Skip all pictures. Write out the data below from its first line through the line that contains "329x584 pixels.".

== Segment start ==

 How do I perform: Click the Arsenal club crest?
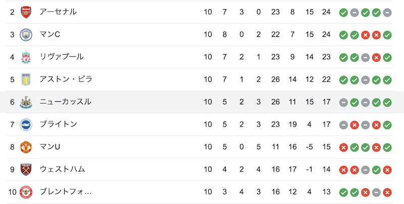tap(26, 12)
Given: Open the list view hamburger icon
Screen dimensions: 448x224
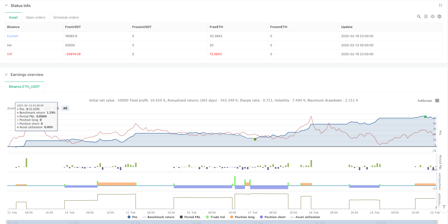Looking at the screenshot, I should 426,16.
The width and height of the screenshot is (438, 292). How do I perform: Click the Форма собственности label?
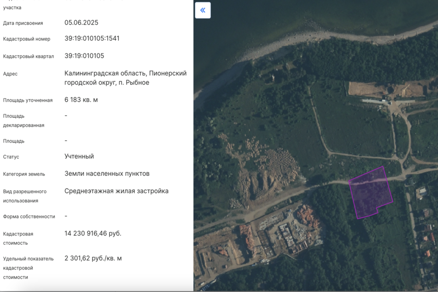(x=29, y=217)
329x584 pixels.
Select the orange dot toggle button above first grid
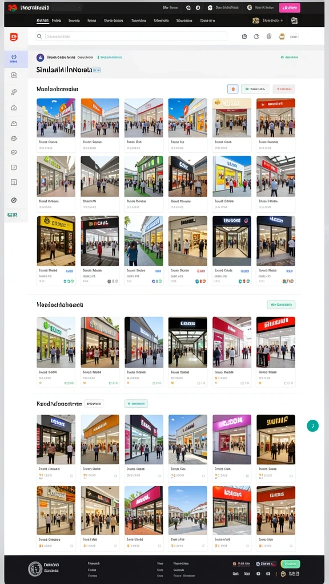(233, 89)
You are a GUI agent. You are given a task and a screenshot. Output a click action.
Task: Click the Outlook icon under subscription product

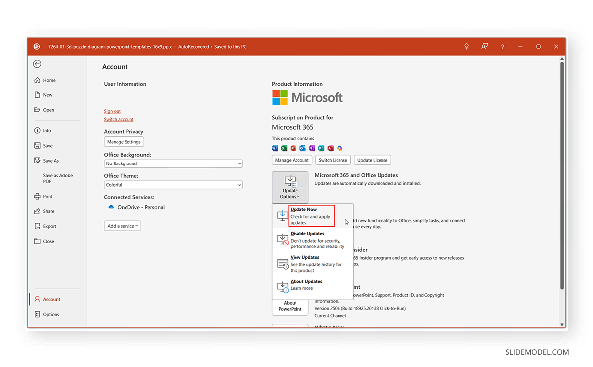pyautogui.click(x=302, y=148)
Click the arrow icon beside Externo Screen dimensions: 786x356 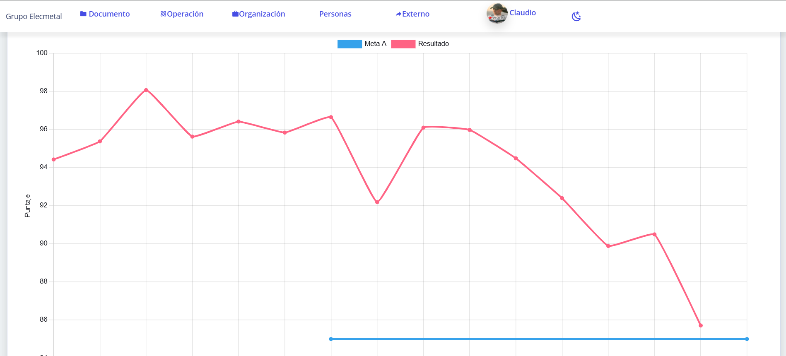398,14
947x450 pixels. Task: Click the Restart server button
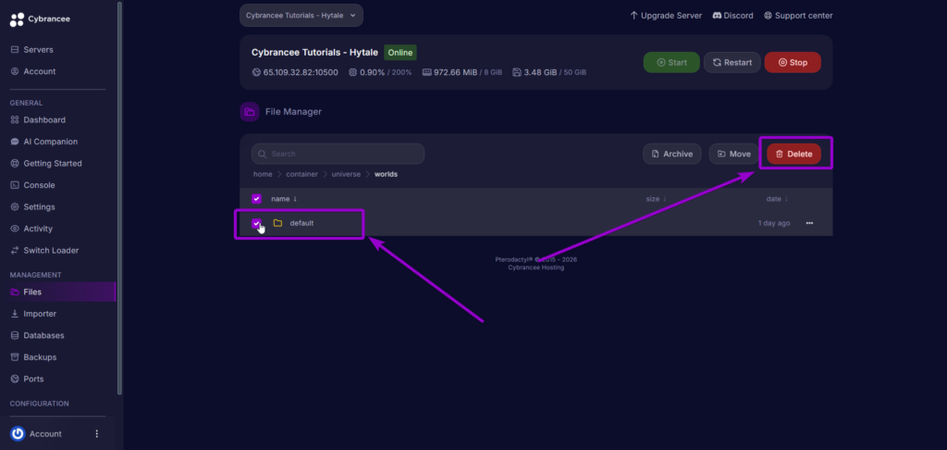(x=732, y=62)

== Segment end ==

#### [Solution for this problem]
 How do I perform: Click the Arsenal club crest?
tap(26, 12)
Given: Open the list view hamburger icon
Screen dimensions: 448x224
Looking at the screenshot, I should 426,16.
The width and height of the screenshot is (438, 292). How do I perform: Click the Форма собственности label?
(x=29, y=217)
329x584 pixels.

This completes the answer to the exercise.